Review by Ryan Fleming.

There's no doubt. The title tells you what the book's about.

Picture courtesy Amazon.

Amongst the many misunderstood concepts in modern criticism and discussion of pop culture is that of the ‘importance’ of a work. Those who choose to understand culture as a zero-sum game are prone to tout ‘importance’, sometimes expressed as ‘essential’ or ‘necessary’, from some need to have an objective justification for (or in place of) subjective enjoyment. That’s not to say that works cannot be important, essential, or necessary – indeed, many are – but rather seeking out works based purely on these notions is a fool’s errand.


Witness one of the ‘important’ novels of alternate history: Robert Sobel’s For Want of a Nail: If Burgoyne Had Won at Saratoga. A rarity in published alternate history novels, both in its time and arguably to this day, in taking the form of a nonfiction presented history of an alternate timeline. However, upon reading, its importance becomes apparent in its influence on the style of much online published alternate history fiction using the same format for their prose.


Is For Want of a Nail just an ‘important’ piece of alternate history fiction? Or is there more to recommend it beyond that nebulous concept? The format of the work presents some challenges in deciding that. It cannot be judged as a fiction alone because of its format, nor can it be judged on its format because it is fiction. Both aspects need to be considered, but so too does its status not as fictional history or historical fiction, but as a work of alternate history in itself.


A frequent debate amongst fans of alternate history is whether it is a genre itself or merely a setting for other genres. Fatherland by Robert Harris is without question set in an alternate history, but aside from that takes many conventions of detective fiction. The Man in the High Castle by Philip K Dick, in comparison, plays out by showing us the day-to-day lives of its characters in an alternate history.
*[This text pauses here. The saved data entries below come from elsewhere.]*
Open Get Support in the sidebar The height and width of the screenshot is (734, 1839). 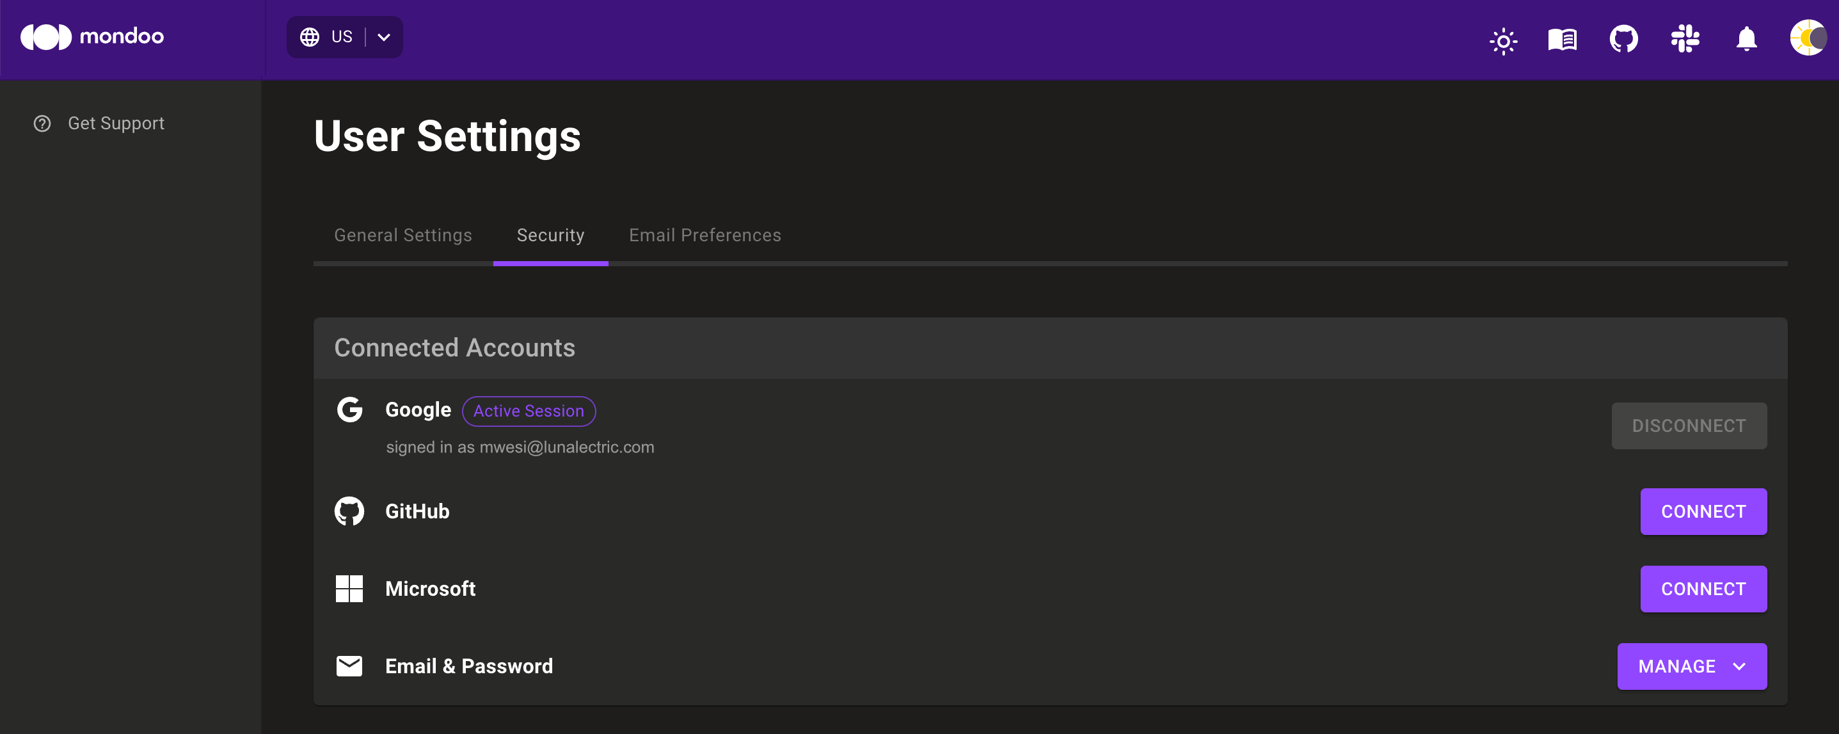(116, 124)
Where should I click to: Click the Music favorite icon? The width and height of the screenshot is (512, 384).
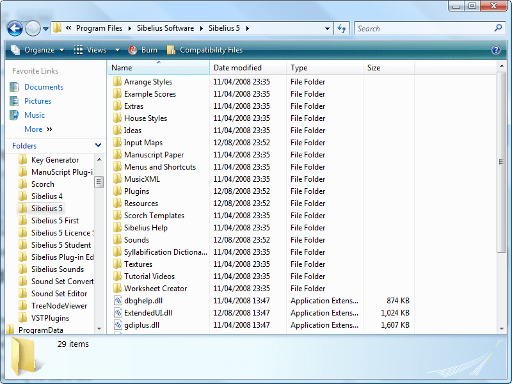(x=15, y=114)
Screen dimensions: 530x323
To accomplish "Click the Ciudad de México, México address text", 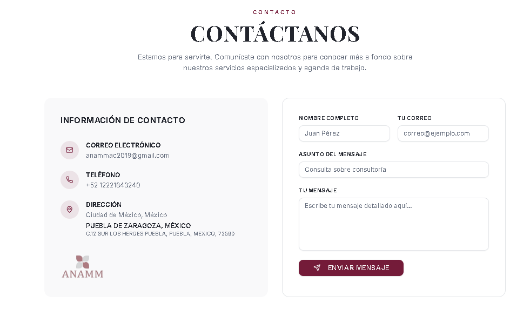I will pos(126,215).
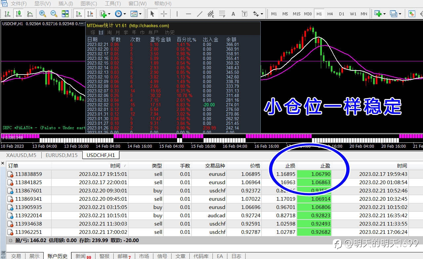This screenshot has height=259, width=423.
Task: Switch chart to candlestick display
Action: pos(19,14)
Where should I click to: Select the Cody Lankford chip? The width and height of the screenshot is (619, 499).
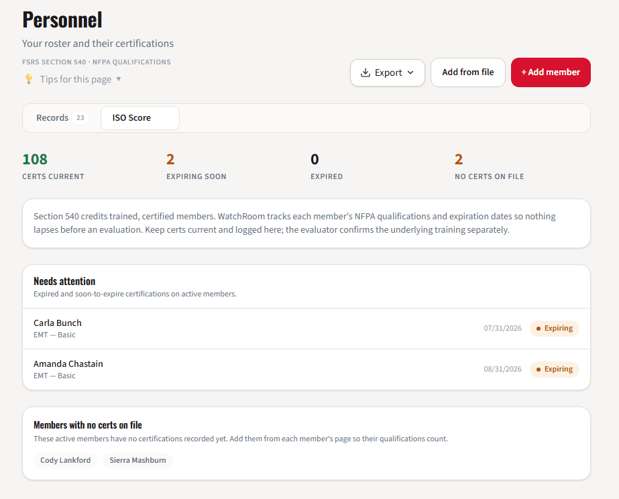click(65, 460)
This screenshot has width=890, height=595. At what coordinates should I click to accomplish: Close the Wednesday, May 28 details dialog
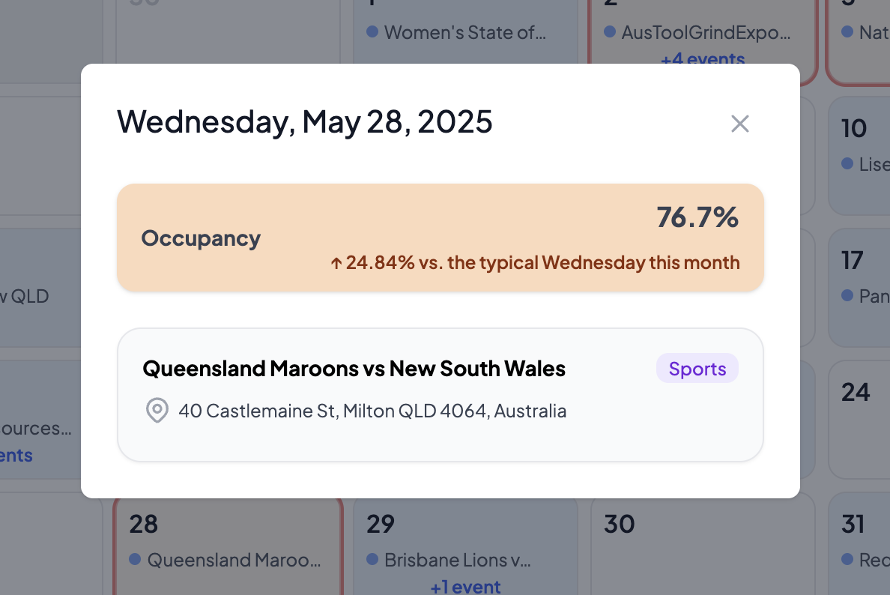(740, 124)
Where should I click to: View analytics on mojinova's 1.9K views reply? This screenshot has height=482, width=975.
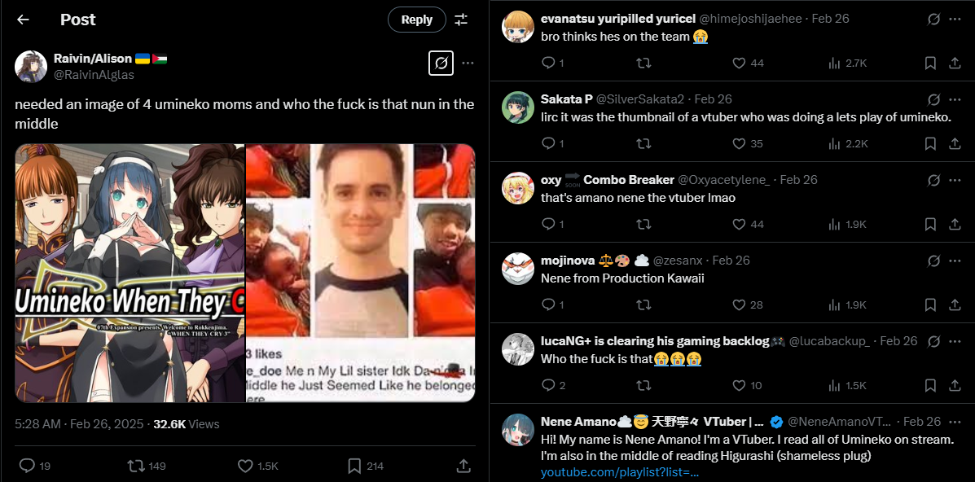point(847,305)
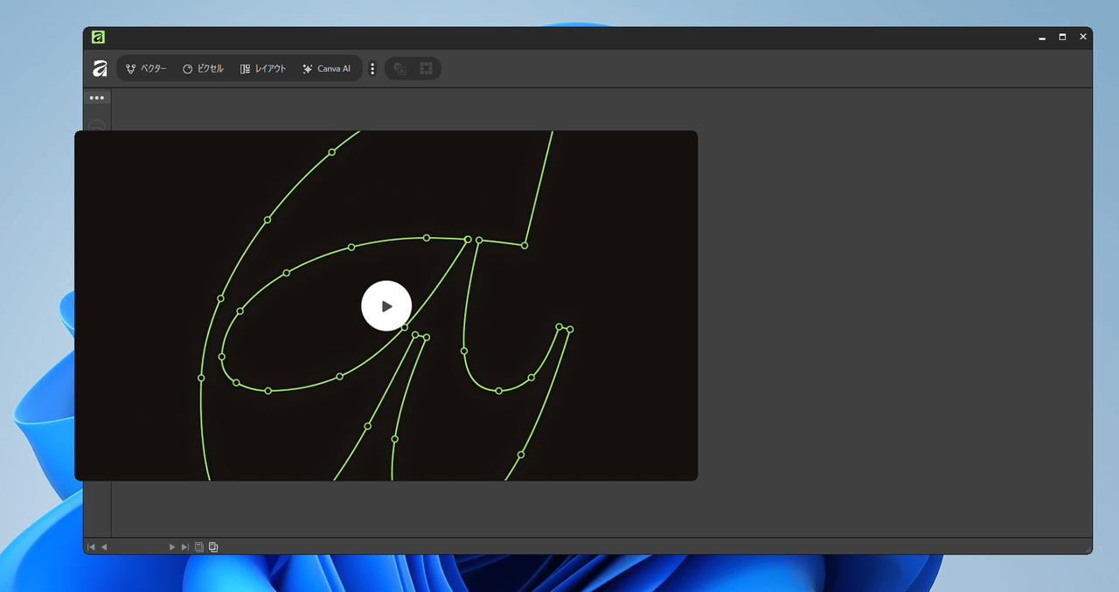The height and width of the screenshot is (592, 1119).
Task: Expand the horizontal three-dot tools panel
Action: (97, 98)
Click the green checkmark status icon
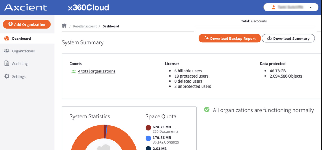Viewport: 322px width, 150px height. pos(207,110)
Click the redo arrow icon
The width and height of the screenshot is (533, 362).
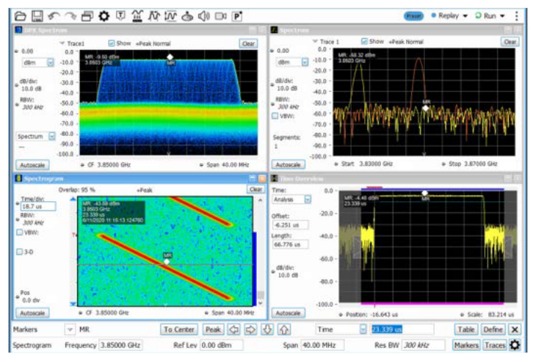pos(70,15)
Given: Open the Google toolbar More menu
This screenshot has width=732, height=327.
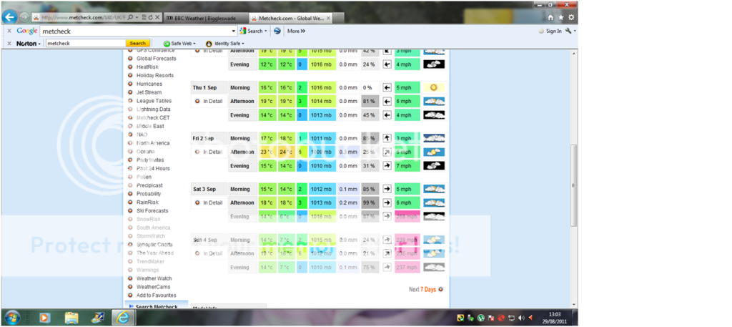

Depending on the work, alternate history can be either genre or setting. In the case of For Want of a Nail, it is both.


The divergence from our own history, as suggested by the novel’s subtitle, is the victory of the British forces under John Burgoyne at the Battle of Saratoga during the American War of Independence.

In OTL, Burgoyne surrendered at Saratoga.

Picture courtesy Wikimedia Commons.

The novel does not begin there, however, instead looking at events from the end of the Seven Years’ War to the outbreak of rebellion in North America in 1775. These tell history as we know it happened, but in a different context to how it is normally portrayed. Those most agitating for rebellion like Samuel Adams and Patrick Henry are portrayed as extremists. Incidents such as the Boston Massacre are portrayed as a regrettable response to provocation. There is more emphasis on the efforts of loyalists like Joseph Galloway to avoid violence. Even the position of Lord North towards the colonies is said to be “logical and reasonable”. This recontextualising of historical events and personalities goes some way to foreshadowing the alternate pathway taken by history in the novel. The narrative does not diverge from our own history until the third chapter with the North American Rebellion, as it is called in this timeline, ending in a victory for the United Kingdom. Even stripped of explanation, this massive divergence from our own history is one that is easily understood with a passing familiarity with world events of the past two-and-a-half centuries. Yet somehow, as far as alternate history goes, this divergence which can be easily explained in a single sentence is strangely underdone.


Sobel’s alternate history starts in the 1770s and ends in the 1970s. The intervening two hundred years are radically different with the absence of the United States, especially as we draw nearer to the end. There are multiple entities which would seem to fill some niche left by the absence of that country from history.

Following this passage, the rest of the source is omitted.